3 CSS
We’ll use what are called “CSS selectors” to extract elements from a webpage. CSS stands for Cascading Style Sheets, and it takes the form of documents with rules that determine how a webpage is displayed. For example, the code below dictates that all h1
elements (level-one headers) should be blue and bold.
h1 {
color: blue;
font-weight: bold;
}
CSS allows us to quickly and easily alter the appearance of a webpage just by changing one or two lines in our style sheet. If we change color: blue
in the code above to color: red
, all h1
elements will now appear red. Other common uses of CSS include specifying the width of the margins, as well as the colors of links before and after being clicked. Have you ever noticed that a page appears differently on your phone versus your computer, or that many links appear blue before you click them but purple afterward? That’s CSS!

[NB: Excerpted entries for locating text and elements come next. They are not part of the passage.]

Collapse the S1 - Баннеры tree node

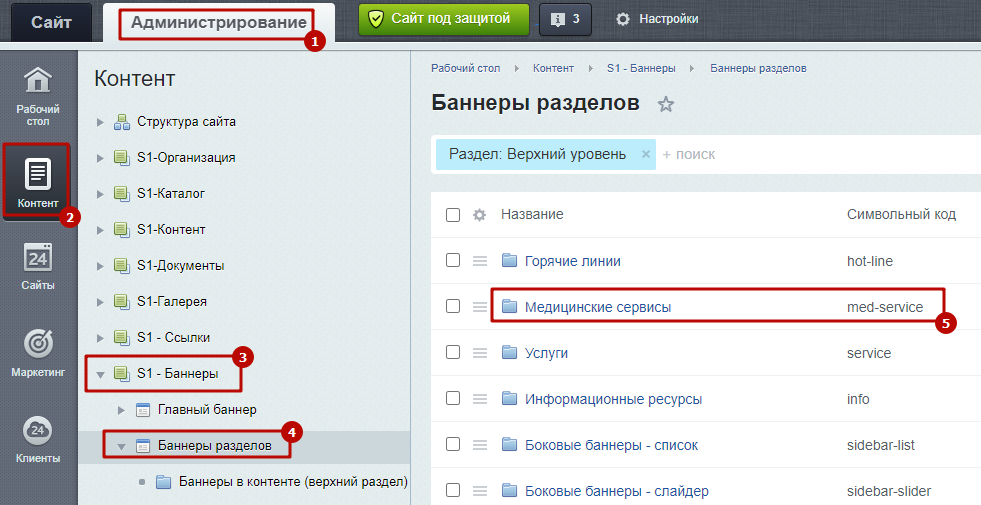point(100,374)
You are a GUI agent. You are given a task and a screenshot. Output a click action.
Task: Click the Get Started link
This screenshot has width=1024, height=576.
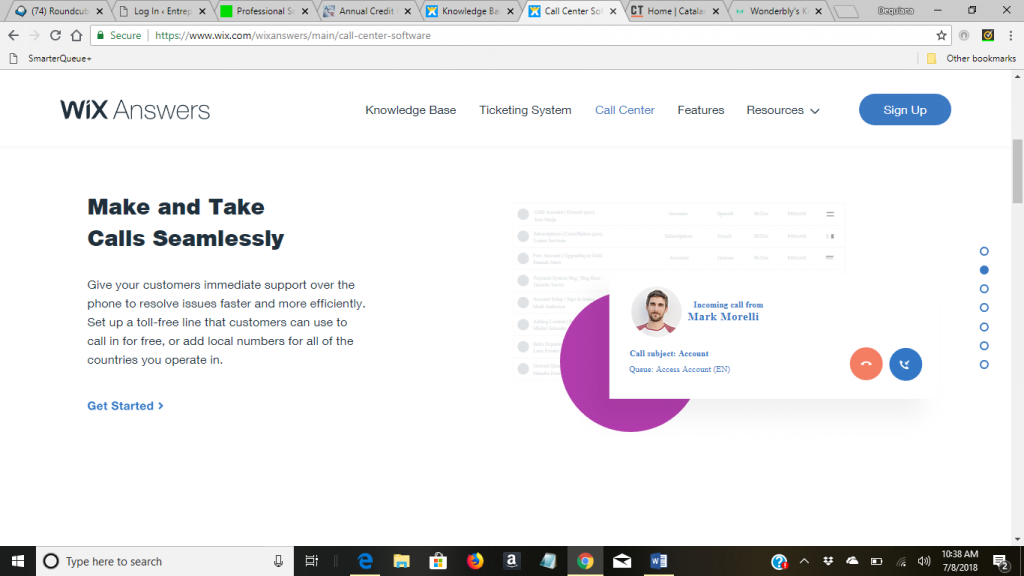pyautogui.click(x=125, y=406)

When web scraping, we are not interested in styling our webpages. Instead, we are most interested in the first line of the CSS code above: h1
. This is an element selector, which finds all h1
elements and applies the following styles to them.
We can use CSS selectors to scrape information from webpages. If we want to pull out all of the h1
elements from a webpage, perhaps because they contain the information we want for our research, we can do that. We can also extract elements by other element components, such as class, id, or attribute, or by the context in which they appear: which elements they are nested within or follow.
3.1 Inspecting Elements
To get the information necessary for writing CSS selectors, we need to first view the page we want to scrape in our browser with the “Inspector”, which allows us to explore the HTML source code for the webpage.

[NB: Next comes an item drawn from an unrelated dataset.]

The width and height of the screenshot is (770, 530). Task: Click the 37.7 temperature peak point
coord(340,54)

How we open the Inspector varies by browser, and instructions for four major browsers are below.
Browser | Enable Developer Mode | Open Inspector | Element Selection Button |
---|---|---|---|
Chrome | Not applicable. |
Right-click on the page and select Inspect. Click on the Select an Element button. |
|
Edge | Not applicable. |
Right-click on the page and select Inspect. Click on the Select an Element button. |
|
Firefox | Not applicable. |
Right-click on the page and select Inspect. Click on the Pick an Element button. |
|
Safari |
Click on Safari in the menu bar. Click on Preferences. Click on the Advanced tab. Check “Show Develop menu in menu bar.” |
Right-click on the page and select Inspect Element. Click on the Start Element Selection button. |
Opening the Inspector and inspecting elements is accomplished in four steps. The “Open Inspector” column in the table above corresponds to Steps 1 and 2 below. Steps 3 and 4 show how we can take a closer look at elements in a webpage. These images were produced with Chrome on a Mac, and although each OS-browser combination will appear slightly differently, the steps remain the same.

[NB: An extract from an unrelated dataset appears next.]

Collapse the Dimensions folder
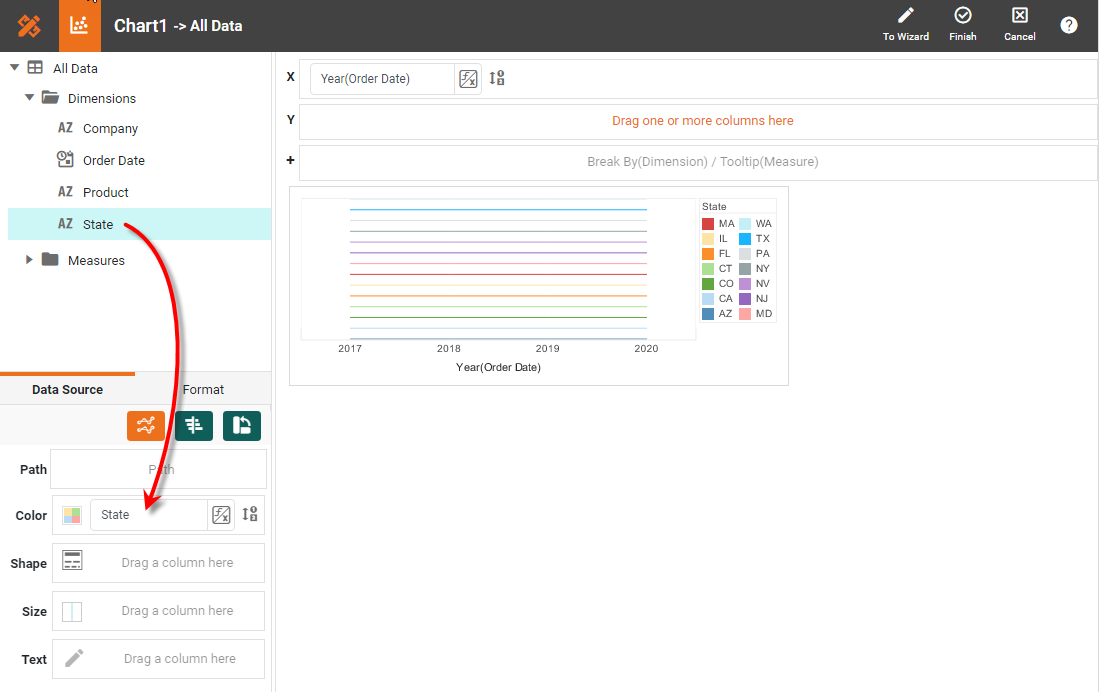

Step 1. Right-click on the page and select Inspect. This opens up a split-window mode with our webpage and the Inspector.
Step 2. Click on the Select an Element button.
Step 3. Hover over an element on the webpage. A CSS selector for that element can be seen in the popup, but it does not necessarily uniquely identify the element.
Step 4. Click on an element to find the HTML code producing that element. In addition to seeing information about the element, we also see important contextual information that can help us when writing CSS selectors.
3.2 CSS Selectors
Now that we have an understanding of the basics of HTML elements and their relationships, and how to look up that information for a particular element, we are ready to select them with CSS.
CSS selectors provide a way to extract (filter) HTML elements by their element name, class, id, and other attributes, as well as by the relationships they share with other elements. Do you want all h1
elements? We can do that. Do you want all elements where class="special"
? We can do that. Do you want all h3
elements that are the sibling immediately following p
elements that are the children of h1
elements with class="special"
? Yes, we can do that too.
For now, we will use CSS selectors to get elements and then extract their content (text). Later in Extract Data, we will use other functions to attribute values and tables.
The table below contains a few of the CSS selectors you may find useful when web scraping.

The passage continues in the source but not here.